:: Working data

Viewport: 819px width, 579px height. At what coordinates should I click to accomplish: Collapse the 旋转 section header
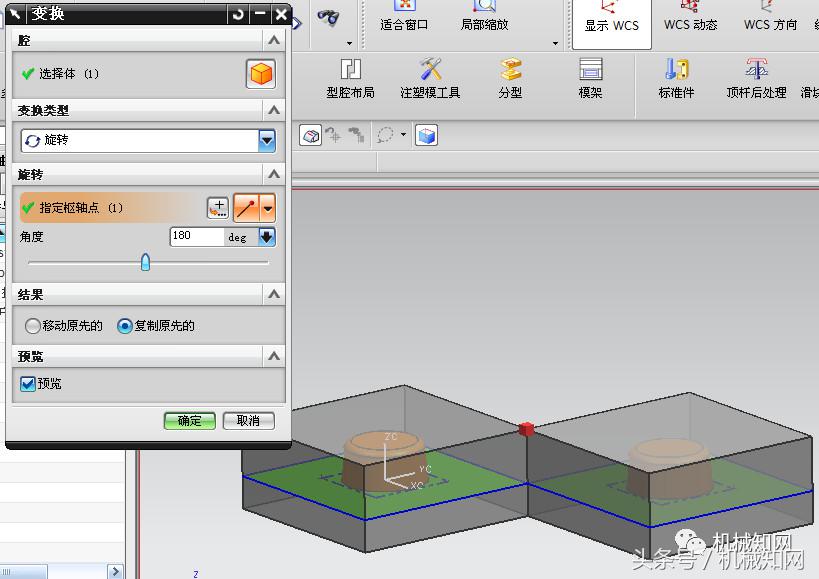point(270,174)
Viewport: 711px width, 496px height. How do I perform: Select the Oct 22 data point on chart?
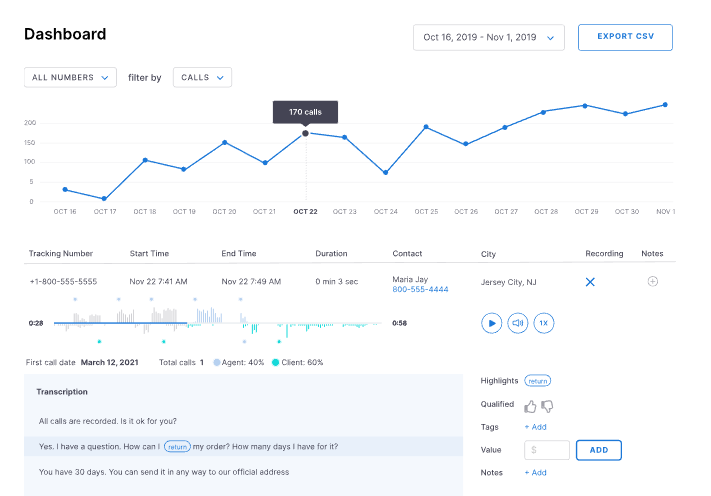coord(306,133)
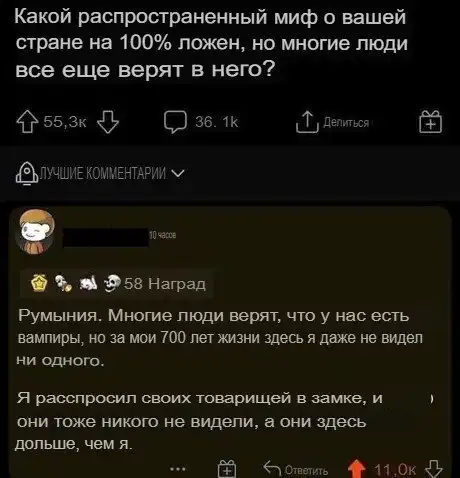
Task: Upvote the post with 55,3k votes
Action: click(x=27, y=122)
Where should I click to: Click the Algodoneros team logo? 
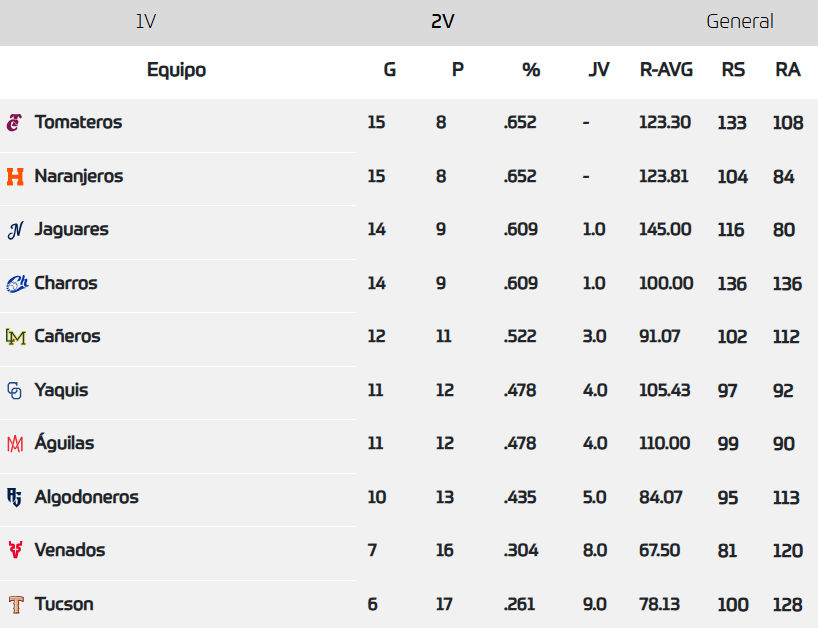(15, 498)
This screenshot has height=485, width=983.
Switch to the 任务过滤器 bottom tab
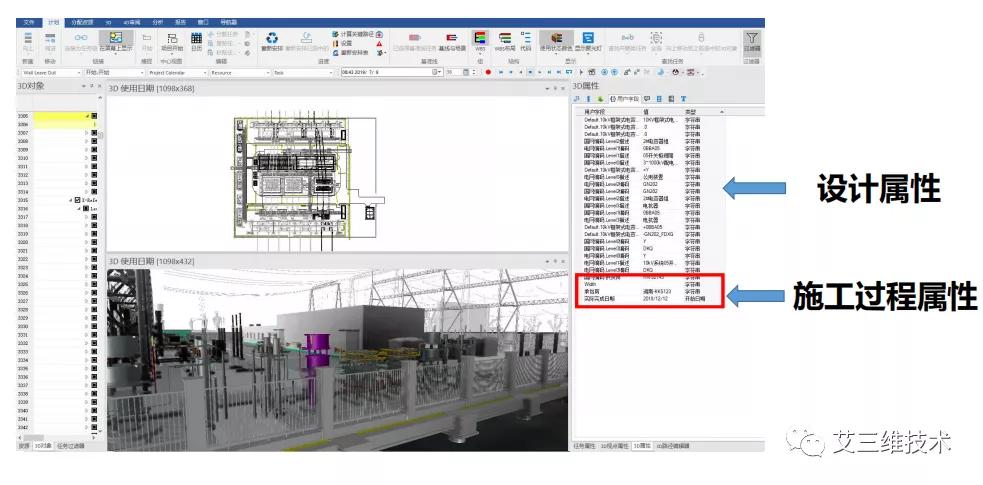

::::

# Stated problem:
Revise the records above, replacing "Viewport" with "Window" and leaving everything else unchanged. Omit the pictures from your answer.

# Full solution:
Window: 819px width, 579px height. At what coordinates should I click to accomplish: Collapse the 旋转 section header
point(270,174)
Window: 711px width, 496px height. How do I perform: Select the Oct 22 data point on chart?
coord(306,133)
Task: Upvote the post with 55,3k votes
Action: click(x=27, y=122)
Where should I click to: Click the Algodoneros team logo? 
(15, 498)
This screenshot has height=485, width=983.
Switch to the 任务过滤器 bottom tab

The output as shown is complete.